The output should match the data below line for line.

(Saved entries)
::::::::::

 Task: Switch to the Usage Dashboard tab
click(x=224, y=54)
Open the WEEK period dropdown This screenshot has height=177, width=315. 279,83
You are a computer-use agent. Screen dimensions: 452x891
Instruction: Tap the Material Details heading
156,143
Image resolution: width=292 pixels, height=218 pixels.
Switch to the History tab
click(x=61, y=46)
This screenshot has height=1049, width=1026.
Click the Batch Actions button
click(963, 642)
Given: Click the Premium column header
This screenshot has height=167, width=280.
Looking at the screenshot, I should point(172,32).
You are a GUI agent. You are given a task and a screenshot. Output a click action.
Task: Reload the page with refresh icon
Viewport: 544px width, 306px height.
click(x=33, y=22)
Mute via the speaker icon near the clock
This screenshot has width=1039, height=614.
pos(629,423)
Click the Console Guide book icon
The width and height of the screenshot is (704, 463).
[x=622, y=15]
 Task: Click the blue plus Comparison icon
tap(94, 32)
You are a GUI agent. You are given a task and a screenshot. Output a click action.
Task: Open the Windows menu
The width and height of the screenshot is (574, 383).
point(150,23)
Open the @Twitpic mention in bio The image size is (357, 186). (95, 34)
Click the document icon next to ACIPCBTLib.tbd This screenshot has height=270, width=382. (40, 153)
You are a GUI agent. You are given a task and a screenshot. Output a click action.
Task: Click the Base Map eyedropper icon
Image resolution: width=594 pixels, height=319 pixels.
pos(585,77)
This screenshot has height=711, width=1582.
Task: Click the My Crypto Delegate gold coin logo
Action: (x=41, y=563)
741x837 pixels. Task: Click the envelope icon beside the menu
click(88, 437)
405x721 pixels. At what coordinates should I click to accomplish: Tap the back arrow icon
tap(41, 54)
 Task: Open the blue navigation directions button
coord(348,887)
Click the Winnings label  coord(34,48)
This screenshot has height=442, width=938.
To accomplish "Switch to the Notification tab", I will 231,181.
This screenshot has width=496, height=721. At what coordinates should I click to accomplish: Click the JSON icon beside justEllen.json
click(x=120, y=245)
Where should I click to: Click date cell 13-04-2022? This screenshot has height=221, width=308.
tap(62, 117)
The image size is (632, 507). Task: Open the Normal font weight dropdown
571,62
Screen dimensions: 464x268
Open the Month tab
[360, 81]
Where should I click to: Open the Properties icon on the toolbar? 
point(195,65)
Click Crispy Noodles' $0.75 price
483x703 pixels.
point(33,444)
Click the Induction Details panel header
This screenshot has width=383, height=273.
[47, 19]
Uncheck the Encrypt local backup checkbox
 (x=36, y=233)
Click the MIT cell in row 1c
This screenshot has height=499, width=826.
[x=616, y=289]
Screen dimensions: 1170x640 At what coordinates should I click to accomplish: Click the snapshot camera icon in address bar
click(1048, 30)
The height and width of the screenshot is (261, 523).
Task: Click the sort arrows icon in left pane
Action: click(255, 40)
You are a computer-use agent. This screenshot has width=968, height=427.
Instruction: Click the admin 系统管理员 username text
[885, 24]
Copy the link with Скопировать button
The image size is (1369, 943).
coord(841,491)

::::::::::

FINISHED TASK:
 Task: Switch to the Usage Dashboard tab
click(x=224, y=54)
Open the WEEK period dropdown This screenshot has height=177, width=315. 279,83
You are a computer-use agent. Screen dimensions: 452x891
Instruction: Tap the Material Details heading
156,143
Image resolution: width=292 pixels, height=218 pixels.
Switch to the History tab
click(x=61, y=46)
This screenshot has height=1049, width=1026.
Click the Batch Actions button
click(963, 642)
Given: Click the Premium column header
This screenshot has height=167, width=280.
Looking at the screenshot, I should point(172,32).
You are a GUI agent. You are given a task and a screenshot. Output a click action.
Task: Reload the page with refresh icon
Viewport: 544px width, 306px height.
click(x=33, y=22)
Mute via the speaker icon near the clock
This screenshot has width=1039, height=614.
pos(629,423)
Click the Console Guide book icon
The width and height of the screenshot is (704, 463).
[x=622, y=15]
 Task: Click the blue plus Comparison icon
tap(94, 32)
You are a GUI agent. You are given a task and a screenshot. Output a click action.
Task: Open the Windows menu
The width and height of the screenshot is (574, 383).
point(150,23)
Open the @Twitpic mention in bio The image size is (357, 186). (95, 34)
Click the document icon next to ACIPCBTLib.tbd This screenshot has height=270, width=382. (40, 153)
You are a GUI agent. You are given a task and a screenshot. Output a click action.
Task: Click the Base Map eyedropper icon
Image resolution: width=594 pixels, height=319 pixels.
pos(585,77)
This screenshot has height=711, width=1582.
Task: Click the My Crypto Delegate gold coin logo
Action: (x=41, y=563)
741x837 pixels. Task: Click the envelope icon beside the menu
click(88, 437)
405x721 pixels. At what coordinates should I click to accomplish: Tap the back arrow icon
tap(41, 54)
 Task: Open the blue navigation directions button
coord(348,887)
Click the Winnings label  coord(34,48)
This screenshot has height=442, width=938.
To accomplish "Switch to the Notification tab", I will 231,181.
This screenshot has width=496, height=721. At what coordinates should I click to accomplish: Click the JSON icon beside justEllen.json
click(x=120, y=245)
Where should I click to: Click date cell 13-04-2022? This screenshot has height=221, width=308.
tap(62, 117)
The image size is (632, 507). Task: Open the Normal font weight dropdown
571,62
Screen dimensions: 464x268
Open the Month tab
[360, 81]
Where should I click to: Open the Properties icon on the toolbar? 
point(195,65)
Click Crispy Noodles' $0.75 price
483x703 pixels.
point(33,444)
Click the Induction Details panel header
This screenshot has width=383, height=273.
[47, 19]
Uncheck the Encrypt local backup checkbox
 (x=36, y=233)
Click the MIT cell in row 1c
This screenshot has height=499, width=826.
[x=616, y=289]
Screen dimensions: 1170x640 At what coordinates should I click to accomplish: Click the snapshot camera icon in address bar
click(1048, 30)
The height and width of the screenshot is (261, 523).
Task: Click the sort arrows icon in left pane
Action: click(255, 40)
You are a computer-use agent. This screenshot has width=968, height=427.
Instruction: Click the admin 系统管理员 username text
[885, 24]
Copy the link with Скопировать button
The image size is (1369, 943).
coord(841,491)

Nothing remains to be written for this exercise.